Schoenberg's erotic discord is reflected in the dark, lush fractions of Machover, sometimes referenced to the composer VerklärteNacht Or his groundbreaking opera of 1932 Moses and Aaron. Machover's music was written for chamber bands and electronics, appropriately taking advantage of the pop culture of that era, such as when Schoenbergs settled in the West and musical quotations Traces of happiness.

Originally from Mount Vernon, New York, Machover studied undergraduate students and Post University under Juilliard under the leadership of modernist master Elliott Carter. In 1985, he joined the MIT Media Lab faculty and became a professor of music and media and director of experimental media facilities, and sometimes worked with his former Opera House researcher and director Armitage, Death and Power.

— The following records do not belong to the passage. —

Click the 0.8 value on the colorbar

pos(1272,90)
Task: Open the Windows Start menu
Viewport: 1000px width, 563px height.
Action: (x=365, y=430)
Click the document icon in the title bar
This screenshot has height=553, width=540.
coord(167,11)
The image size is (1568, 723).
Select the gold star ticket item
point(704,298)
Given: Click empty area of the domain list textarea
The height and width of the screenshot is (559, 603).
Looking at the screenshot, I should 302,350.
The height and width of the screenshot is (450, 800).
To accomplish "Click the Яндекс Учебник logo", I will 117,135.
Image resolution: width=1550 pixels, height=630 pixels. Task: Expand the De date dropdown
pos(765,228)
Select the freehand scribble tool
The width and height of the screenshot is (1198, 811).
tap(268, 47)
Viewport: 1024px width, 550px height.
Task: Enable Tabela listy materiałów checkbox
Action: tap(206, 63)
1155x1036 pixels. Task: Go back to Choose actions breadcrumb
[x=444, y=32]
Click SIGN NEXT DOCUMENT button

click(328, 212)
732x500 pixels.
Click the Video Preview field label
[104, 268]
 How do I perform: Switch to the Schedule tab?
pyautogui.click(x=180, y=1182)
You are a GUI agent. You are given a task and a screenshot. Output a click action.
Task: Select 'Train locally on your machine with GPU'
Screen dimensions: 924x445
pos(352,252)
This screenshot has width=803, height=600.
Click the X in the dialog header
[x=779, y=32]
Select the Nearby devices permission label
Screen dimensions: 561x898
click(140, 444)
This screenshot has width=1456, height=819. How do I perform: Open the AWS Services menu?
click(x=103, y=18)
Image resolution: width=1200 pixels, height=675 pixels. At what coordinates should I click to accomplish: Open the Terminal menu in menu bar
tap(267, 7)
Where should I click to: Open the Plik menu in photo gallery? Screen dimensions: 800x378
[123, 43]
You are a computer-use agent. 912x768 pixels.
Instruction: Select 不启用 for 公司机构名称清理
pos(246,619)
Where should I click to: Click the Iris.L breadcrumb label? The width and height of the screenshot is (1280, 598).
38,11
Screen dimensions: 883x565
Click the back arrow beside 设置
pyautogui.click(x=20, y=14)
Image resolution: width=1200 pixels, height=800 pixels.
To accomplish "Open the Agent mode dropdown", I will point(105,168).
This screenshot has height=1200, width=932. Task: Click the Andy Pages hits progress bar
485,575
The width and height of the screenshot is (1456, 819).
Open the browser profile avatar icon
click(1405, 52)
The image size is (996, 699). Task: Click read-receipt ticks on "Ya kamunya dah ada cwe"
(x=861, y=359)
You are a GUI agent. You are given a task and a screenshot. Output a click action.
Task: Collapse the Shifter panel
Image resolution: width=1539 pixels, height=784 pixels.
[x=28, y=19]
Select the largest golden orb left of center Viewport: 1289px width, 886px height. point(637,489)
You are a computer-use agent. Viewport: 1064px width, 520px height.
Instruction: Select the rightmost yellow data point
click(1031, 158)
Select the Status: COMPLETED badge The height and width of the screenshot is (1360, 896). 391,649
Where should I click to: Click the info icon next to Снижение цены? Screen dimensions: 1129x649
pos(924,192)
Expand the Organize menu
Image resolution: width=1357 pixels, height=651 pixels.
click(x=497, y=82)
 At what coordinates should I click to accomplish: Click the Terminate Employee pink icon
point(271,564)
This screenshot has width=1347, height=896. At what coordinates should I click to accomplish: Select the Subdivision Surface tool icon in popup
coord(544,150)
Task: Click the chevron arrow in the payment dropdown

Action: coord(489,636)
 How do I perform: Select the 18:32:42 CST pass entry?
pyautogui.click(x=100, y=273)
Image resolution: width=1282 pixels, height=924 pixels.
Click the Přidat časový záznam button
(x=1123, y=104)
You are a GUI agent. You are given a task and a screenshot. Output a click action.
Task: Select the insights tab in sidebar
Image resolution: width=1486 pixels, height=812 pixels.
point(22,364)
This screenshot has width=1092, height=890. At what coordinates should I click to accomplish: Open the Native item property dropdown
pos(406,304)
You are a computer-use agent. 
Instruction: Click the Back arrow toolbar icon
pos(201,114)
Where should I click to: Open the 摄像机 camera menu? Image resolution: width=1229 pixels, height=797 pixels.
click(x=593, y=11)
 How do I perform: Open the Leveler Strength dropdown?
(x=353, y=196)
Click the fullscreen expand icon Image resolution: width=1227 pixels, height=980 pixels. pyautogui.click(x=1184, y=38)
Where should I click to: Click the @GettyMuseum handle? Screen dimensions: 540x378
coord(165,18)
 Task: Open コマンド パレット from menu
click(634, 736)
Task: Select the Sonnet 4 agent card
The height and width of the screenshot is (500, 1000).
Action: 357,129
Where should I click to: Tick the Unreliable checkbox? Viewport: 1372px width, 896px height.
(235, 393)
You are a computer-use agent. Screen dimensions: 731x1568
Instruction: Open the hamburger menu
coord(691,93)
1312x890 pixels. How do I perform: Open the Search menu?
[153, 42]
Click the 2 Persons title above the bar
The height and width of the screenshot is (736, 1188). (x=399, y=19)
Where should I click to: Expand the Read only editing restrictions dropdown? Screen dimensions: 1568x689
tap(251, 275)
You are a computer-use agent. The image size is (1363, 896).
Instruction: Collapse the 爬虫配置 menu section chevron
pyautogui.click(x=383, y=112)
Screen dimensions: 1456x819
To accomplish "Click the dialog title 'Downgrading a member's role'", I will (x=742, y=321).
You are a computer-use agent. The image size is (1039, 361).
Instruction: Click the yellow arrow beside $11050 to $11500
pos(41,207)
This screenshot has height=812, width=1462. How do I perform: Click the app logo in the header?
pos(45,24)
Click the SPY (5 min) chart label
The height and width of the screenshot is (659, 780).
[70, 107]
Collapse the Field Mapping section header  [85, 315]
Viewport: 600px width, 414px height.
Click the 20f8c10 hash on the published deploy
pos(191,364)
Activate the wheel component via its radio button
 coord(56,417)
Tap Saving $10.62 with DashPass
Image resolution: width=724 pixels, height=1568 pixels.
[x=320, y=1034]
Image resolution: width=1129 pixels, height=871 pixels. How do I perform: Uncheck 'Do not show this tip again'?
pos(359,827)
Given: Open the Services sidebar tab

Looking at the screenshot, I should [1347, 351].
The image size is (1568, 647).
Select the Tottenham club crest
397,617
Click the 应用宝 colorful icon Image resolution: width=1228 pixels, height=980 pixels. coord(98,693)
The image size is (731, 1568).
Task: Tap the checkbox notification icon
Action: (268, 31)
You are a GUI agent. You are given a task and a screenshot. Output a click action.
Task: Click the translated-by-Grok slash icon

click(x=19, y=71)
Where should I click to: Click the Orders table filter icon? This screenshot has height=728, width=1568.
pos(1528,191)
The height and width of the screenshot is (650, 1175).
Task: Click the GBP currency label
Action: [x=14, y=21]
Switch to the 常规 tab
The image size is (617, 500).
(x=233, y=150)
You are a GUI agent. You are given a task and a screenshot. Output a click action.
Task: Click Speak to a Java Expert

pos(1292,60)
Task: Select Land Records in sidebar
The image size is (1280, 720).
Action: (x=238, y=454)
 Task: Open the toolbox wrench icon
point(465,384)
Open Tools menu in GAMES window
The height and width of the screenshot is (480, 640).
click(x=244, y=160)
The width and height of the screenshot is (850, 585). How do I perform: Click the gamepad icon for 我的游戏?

Like Schoenberg, Machover is working at the cutting edge of his art form in technology and aesthetics. Like Schoenberg, he found that the taste of his music was a kind of music he gained.

“When I was a teenager, I really hoped that everyone would get what I was doing right away,” he said. “I was so surprised when a lot of people didn't. So, I had that kind of experience, too – actually, I hope right now. Like any composer, I have my own language.”

Schoenberg suffers from Triskaidekaphaphobia or fears the fear of No. 13, and death has bothered him in any year. In 1950 (not a multiple), on his 76th birthday, an astrologer wrote him a note warning that 7 + 6 = 13. He died within a year and succumbed to Friday, July 13, 1951, on Friday, July 13, 1951.

“He was absolutely paranoid, feeling persecuted. And most people didn't like him very much, so he had the right to be him,” Machover Marchover. “I think he is an admirable person and has a real moral sense. He is usually very decent to people.”